Edy Francis was appointed Chief Financial Officer in August 2007. From December 2003 through August 2007, Mr. Francis was affiliated with the Tel Aviv based office of Brightman Almagor & Co., Certified Public Accountants and a member firm of Deloitte Touche Tohmatsu where his areas of practice included auditing publicly traded companies, auditing internal controls, and preparing tax assessments.
As previously disclosed on a Form 8-K filed on September 17, 2014, Isramco, Inc. and Goodrich Global Ltd. (“Goodrich”), a company owned and controlled by Mr. Haim Tsuff, the Company's Chairman of the Board of Directors and Co-Chief Executive Officer, entered into a Consulting Agreement (the “Consulting Agreement”). Under the Consulting Agreement, the Company will pay to Goodrich $360,000 per annum in installments of $30,000 per month, in addition to reimbursing Goodrich for all reasonable business expenses, including automobile expenses, incurred by Mr. Tsuff in connection with services rendered on behalf of the Company, in exchange for management services performed by Mr. Tsuff as the Company’s Chairman of the Board, President and Co-Chief Executive Officer. The Consulting Agreement had an initial term from June 1, 2014 through May 31, 2017, but automatically extended for an additional three year period. Accordingly, the term of the Consulting Agreement expires on May 31, 2020.
Haim Tsuff has been a director of the Company since January 1996 and the Chairman of the Board of Directors and Chief Executive Officer since May 1996. Mr. Tsuff was also appointed President in 2012. Mr. Tsuff is the sole director and owner of United Kingsway Ltd. and Chairman of YHK General Manager Ltd. (which entity effectively controls Equital Ltd., Jerusalem Oil Exploration Ltd., Naphtha Israel Petroleum Corporation, Ltd., and Naphtha Holding Ltd., which are significant shareholders of the Company) and may be deemed to control the Company. Mr. Tsuff brings to our Board significant experience in international business, including the energy industry and finance.

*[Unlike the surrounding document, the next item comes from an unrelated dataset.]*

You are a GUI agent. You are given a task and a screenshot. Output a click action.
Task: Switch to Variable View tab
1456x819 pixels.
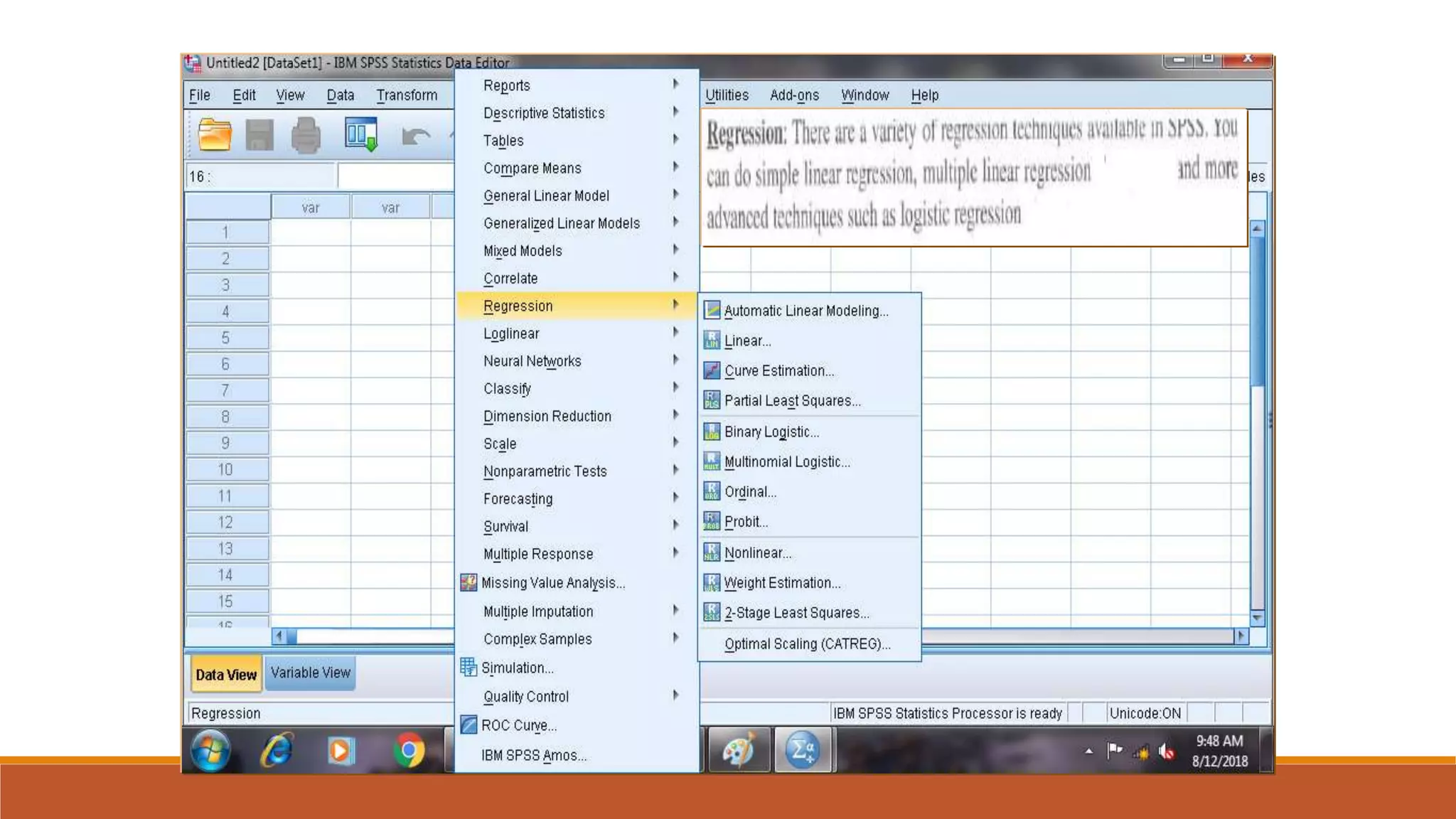point(310,673)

The preceding descriptions are a summary of certain material terms of the Consulting Agreement and the Employment Agreement, do not purport to be complete, and are qualified in their entirety by reference to the Consulting Agreement, a copy of which is attached as Exhibit 10.1 to the Company’s Current Report on Form 8-K filed on September 17, 2014, and by reference to the Employment Agreement, a copy of which is being filed as Exhibit 10.1 to this Current Report on Form 8-K, and each is incorporated herein by reference.